Reading text:
______________________________

I’ve recently returned to Australia after several weeks in Europe, mainly for pleasure with a small amount of work along the way. Catching up on some of the testing-related chatter on my return, I spotted that Rex Black repeated his “Myths of Exploratory Testing” webinar in September. I respect the fact that he shares his free webinar content every month and, even though I often find myself disagreeing with his opinions, hearing what others think about software testing helps me to both question and cement my own thoughts and refine my arguments about what I believe good testing looks like.

Rex started off with his definition of exploratory testing (ET), viz.

A technique that uses knowledge, experience and skills to test software in a non-linear and investigatory fashion

He claimed that this is a “pretty widely shared definition of ET” but I don’t agree. The ISTQB Glossary uses the following definition:

An approach to testing whereby the testers dynamically design and execute tests based on their knowledge, exploration of the test item and the results of previous tests.

The definition I hear most often is something like the following James Bach/Michael Bolton effort (their edit of Cem Kaner’s suggestion, which they used until 2015):

An approach to software testing that emphasizes the personal freedom and responsibility of each tester to continually optimize the value of his work by treating learning, test design and test execution as mutually supportive activities that run in parallel throughout the project

They have since deprecated the term “exploratory testing” in favour of simply “testing” (from 2015), defining testing as:

Evaluating a product by learning about it through exploration and experimentation, including to some degree: questioning, study, modeling, observation, inference, etc.

Rex went on to say that the test basis and test oracles in ET “are primarily skills, knowledge and experience” and any such testing is referred to as “experience-based testing” (per the ISTQB definition, viz. “Testing based on the tester’s experience, knowledge and intuition.”). Experience-based testing that is investigatory is then deemed to be exploratory. I have several issues with this. There is an implication here that ET involves testing without using a range of oracles that might include specifications, user stories, or other more “formal” sources of what the software is meant to do. Rex reinforces this when he goes on to say that ET is a form of validation and “may tell us little or nothing about conformance to specification because the specification may not even be consulted by the tester”. Also, I can’t imagine any valuable testing that doesn’t rely on the tester’s skills, knowledge and experience so it seems to me that all testing would fall under this “experience-based testing” banner.

______________________________

Available data:
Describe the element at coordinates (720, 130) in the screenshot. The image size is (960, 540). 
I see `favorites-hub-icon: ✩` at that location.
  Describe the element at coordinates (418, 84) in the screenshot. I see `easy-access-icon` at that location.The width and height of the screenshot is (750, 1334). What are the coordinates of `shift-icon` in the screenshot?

______________________________

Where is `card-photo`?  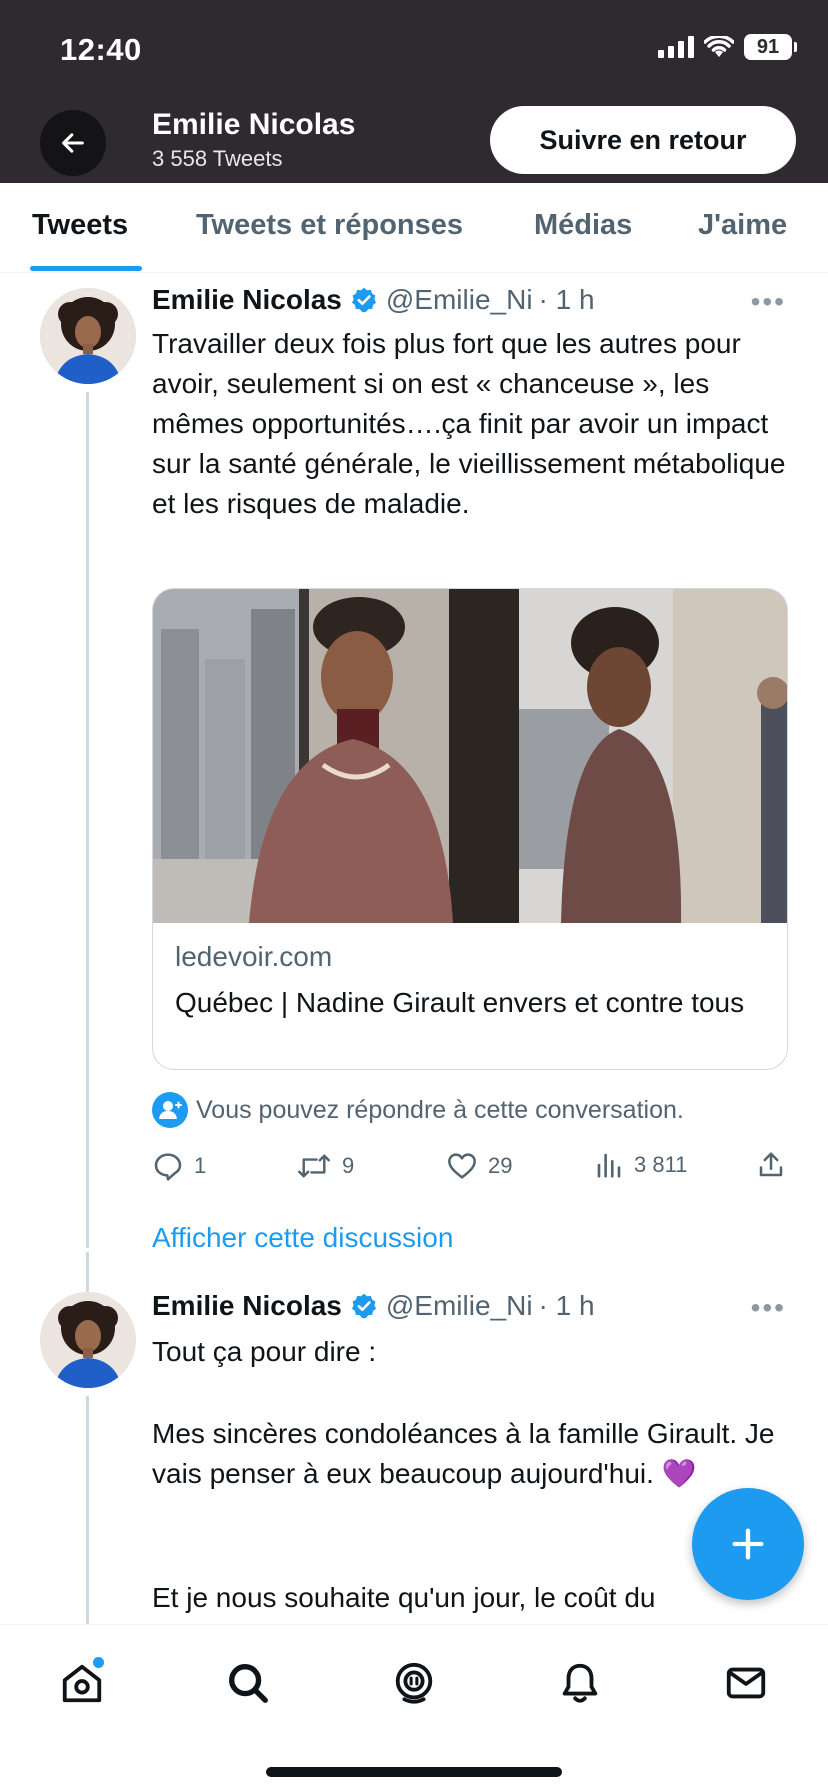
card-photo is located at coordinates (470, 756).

______________________________

Rewrite the passage from the post on exploratory testing, beginning at the words "I’ve recently returned" and stopping after "testing (ET), viz.", with "webinar" changed to "online talk" each time it appears.

Result of the task:
I’ve recently returned to Australia after several weeks in Europe, mainly for pleasure with a small amount of work along the way. Catching up on some of the testing-related chatter on my return, I spotted that Rex Black repeated his “Myths of Exploratory Testing” online talk in September. I respect the fact that he shares his free online talk content every month and, even though I often find myself disagreeing with his opinions, hearing what others think about software testing helps me to both question and cement my own thoughts and refine my arguments about what I believe good testing looks like.

Rex started off with his definition of exploratory testing (ET), viz.